Lactococcus lactis gene yjgB encodes a gamma-D-glutaminyl-L-lysyl-endopeptidase which hydrolyzes peptidoglycan.

YjgB is one of five peptidoglycan hydrolases previously identified in Lactococcus lactis. Analysis of its amino acid sequence revealed that YjgB contains an NlpC/P60 domain, whereas no specific cell wall binding domain or motif could be identified. The NlpC/P60 family is characterized by three conserved residues, a cysteine, a histidine, and a polar residue. In agreement with the presence of a Cys residue in the catalytic site of YjgB, its enzymatic activity was enhanced in the presence of dithiothreitol.
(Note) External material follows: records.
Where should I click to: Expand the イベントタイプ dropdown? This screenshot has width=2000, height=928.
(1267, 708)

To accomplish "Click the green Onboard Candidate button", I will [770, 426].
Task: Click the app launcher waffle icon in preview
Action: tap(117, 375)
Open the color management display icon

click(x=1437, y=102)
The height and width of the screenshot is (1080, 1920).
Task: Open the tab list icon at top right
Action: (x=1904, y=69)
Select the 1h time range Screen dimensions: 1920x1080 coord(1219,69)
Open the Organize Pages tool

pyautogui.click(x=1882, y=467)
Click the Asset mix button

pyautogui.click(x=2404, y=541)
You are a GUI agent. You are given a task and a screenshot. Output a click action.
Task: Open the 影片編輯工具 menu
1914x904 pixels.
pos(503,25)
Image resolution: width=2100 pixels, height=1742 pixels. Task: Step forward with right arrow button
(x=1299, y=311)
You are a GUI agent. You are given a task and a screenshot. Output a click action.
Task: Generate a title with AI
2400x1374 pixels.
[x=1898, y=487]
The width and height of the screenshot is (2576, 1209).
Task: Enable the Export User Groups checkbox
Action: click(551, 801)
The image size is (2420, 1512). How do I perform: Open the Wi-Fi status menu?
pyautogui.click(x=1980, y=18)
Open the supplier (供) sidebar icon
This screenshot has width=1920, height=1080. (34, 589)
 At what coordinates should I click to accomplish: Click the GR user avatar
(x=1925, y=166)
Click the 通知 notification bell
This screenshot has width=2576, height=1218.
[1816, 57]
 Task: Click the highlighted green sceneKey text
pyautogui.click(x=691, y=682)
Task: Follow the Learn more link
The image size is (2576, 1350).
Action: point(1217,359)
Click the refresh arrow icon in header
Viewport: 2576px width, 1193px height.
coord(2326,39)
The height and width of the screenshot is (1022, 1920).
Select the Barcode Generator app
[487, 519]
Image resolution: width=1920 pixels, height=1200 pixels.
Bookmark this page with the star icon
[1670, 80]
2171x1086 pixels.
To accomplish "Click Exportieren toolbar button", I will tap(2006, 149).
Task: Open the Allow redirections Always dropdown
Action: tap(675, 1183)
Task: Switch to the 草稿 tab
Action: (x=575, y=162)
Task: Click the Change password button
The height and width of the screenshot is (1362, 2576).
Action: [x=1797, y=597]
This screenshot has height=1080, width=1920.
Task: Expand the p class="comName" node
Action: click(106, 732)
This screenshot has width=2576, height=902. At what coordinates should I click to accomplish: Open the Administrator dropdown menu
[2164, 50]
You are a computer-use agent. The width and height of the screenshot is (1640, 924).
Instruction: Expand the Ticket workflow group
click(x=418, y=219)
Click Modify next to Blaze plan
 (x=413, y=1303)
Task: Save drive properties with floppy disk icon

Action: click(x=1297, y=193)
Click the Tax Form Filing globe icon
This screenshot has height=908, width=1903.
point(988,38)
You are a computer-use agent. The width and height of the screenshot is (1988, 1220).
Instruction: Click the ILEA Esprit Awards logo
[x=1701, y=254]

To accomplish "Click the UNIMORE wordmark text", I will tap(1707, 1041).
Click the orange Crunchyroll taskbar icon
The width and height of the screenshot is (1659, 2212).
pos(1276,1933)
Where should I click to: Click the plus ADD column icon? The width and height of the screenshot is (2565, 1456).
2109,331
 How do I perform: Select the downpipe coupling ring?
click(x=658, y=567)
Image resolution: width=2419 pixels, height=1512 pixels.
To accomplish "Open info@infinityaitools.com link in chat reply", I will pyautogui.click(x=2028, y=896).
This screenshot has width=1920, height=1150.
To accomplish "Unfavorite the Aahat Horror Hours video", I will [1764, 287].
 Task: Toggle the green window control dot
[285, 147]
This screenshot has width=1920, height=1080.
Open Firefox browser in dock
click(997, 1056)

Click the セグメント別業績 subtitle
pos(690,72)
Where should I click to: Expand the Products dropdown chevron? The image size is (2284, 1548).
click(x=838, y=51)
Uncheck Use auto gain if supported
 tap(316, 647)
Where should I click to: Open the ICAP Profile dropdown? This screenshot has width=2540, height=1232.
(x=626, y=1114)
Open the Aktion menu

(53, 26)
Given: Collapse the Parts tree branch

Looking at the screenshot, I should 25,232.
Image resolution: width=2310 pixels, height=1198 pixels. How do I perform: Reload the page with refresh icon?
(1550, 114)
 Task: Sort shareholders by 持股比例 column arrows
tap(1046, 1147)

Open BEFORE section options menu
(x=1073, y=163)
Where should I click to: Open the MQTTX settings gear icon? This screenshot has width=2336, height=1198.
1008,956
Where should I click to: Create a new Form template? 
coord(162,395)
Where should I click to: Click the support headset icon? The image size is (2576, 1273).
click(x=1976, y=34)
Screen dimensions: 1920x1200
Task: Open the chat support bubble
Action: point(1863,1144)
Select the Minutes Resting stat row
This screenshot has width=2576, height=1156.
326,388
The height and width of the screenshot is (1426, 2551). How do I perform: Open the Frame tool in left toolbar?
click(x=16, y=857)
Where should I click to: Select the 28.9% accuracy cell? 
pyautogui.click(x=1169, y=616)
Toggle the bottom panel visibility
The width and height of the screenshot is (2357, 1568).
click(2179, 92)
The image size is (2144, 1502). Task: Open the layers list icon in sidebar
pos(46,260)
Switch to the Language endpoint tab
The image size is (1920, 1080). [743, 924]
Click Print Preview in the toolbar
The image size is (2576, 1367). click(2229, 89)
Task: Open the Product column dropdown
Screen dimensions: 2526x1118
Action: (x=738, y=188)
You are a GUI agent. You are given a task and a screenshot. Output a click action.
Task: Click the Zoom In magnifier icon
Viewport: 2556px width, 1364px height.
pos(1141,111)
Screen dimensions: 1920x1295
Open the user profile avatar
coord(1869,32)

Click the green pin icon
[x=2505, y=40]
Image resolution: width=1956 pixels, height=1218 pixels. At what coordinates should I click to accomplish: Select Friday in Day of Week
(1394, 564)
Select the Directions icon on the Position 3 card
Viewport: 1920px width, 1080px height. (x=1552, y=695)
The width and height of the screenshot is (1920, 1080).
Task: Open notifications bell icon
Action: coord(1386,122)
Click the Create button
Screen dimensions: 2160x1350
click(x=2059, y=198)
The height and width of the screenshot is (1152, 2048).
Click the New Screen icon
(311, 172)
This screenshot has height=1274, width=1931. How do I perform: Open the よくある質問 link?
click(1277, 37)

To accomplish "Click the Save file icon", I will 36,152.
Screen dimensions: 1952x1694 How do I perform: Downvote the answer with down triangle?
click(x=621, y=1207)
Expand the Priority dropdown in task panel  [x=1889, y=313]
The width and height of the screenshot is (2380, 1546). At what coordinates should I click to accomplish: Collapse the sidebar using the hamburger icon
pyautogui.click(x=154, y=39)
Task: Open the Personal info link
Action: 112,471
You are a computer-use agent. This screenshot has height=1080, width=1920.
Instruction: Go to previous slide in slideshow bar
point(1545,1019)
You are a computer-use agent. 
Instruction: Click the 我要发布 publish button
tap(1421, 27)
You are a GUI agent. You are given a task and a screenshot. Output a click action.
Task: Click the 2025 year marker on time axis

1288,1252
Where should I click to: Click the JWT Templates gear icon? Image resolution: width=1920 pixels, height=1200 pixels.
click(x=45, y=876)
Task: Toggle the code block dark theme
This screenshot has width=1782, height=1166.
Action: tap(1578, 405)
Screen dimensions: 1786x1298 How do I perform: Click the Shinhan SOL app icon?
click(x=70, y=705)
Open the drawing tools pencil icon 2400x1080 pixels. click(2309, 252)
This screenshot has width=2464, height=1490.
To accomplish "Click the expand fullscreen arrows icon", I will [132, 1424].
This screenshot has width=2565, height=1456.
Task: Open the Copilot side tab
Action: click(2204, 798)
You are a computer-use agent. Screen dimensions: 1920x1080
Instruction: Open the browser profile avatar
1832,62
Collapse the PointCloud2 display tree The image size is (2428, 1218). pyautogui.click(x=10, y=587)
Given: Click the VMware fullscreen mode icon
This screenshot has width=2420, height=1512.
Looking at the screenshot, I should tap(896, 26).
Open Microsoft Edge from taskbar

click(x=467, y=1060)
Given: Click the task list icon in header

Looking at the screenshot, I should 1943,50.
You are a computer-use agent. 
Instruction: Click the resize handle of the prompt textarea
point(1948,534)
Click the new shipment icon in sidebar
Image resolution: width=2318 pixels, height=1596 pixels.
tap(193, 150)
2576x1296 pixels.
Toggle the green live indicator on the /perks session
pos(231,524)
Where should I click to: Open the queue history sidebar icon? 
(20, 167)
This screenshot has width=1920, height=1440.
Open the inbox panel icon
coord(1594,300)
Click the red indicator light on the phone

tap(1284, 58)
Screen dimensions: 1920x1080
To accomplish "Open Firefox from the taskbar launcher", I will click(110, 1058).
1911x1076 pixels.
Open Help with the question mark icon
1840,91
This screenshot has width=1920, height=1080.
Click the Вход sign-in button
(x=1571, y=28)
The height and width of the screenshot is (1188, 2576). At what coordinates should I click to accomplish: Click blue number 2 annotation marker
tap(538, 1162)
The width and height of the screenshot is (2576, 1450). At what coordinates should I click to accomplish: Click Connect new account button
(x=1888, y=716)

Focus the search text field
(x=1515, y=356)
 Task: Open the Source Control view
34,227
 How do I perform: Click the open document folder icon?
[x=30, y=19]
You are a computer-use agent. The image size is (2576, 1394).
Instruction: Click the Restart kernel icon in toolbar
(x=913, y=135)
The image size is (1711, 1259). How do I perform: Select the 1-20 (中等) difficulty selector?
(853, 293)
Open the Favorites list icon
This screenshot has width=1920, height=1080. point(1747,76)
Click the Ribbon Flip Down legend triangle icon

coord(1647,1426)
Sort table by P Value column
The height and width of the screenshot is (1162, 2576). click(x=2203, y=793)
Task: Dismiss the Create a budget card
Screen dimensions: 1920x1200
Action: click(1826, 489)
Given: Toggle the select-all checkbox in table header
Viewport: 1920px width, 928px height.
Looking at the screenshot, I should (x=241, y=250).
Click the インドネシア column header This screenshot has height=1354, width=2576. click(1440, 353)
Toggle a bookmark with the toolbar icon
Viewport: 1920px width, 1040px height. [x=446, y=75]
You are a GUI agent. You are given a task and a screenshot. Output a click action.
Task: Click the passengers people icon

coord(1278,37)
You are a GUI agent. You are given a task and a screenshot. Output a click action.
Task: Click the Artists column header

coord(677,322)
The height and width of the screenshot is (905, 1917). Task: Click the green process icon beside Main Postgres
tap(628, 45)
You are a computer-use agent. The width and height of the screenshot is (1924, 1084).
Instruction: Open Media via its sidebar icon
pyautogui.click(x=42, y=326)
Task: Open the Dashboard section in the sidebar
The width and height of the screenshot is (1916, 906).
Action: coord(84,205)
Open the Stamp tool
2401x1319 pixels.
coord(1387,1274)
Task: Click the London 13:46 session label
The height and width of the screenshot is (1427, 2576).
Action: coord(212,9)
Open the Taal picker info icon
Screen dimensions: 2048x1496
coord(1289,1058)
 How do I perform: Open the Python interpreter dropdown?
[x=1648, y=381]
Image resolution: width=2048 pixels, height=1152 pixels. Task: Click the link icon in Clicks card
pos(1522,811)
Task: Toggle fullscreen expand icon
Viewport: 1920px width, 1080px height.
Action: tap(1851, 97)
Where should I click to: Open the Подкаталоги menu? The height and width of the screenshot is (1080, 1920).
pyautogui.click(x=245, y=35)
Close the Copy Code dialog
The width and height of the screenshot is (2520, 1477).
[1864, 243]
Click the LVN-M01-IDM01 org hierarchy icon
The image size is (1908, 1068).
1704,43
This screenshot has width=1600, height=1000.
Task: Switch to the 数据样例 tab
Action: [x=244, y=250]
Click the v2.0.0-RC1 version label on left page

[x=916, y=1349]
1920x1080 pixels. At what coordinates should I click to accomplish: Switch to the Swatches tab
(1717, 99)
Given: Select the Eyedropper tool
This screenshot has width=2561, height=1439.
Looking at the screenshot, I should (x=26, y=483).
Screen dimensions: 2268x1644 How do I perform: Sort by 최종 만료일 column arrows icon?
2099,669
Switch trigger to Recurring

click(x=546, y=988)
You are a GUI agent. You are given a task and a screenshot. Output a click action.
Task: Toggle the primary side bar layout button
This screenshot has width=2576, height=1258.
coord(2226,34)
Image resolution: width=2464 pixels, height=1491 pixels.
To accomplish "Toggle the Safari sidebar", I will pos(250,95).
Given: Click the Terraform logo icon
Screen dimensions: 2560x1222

Peptidoglycan-hydrolyzing activity of YjgB was detected in growing cells of an L. lactis strain overexpressing YjgB, as revealed by the presence of disaccharide (DS)-dipeptide in the muropeptide composition of the overexpressing strain. YjgB hydrolyzes the peptide chains of L. lactis muropeptides between gamma-D-Gln and L-Lys residues. Its hydrolytic activity was detected on DSs with tetra- and pentapeptide chains, whereas hydrolytic activity was very low on DS-tripeptides. Thus, we demonstrated that YjgB is an endopeptidase which cleaves gamma-D-Gln-L-Lys bonds in peptide chains of L. lactis peptidoglycan.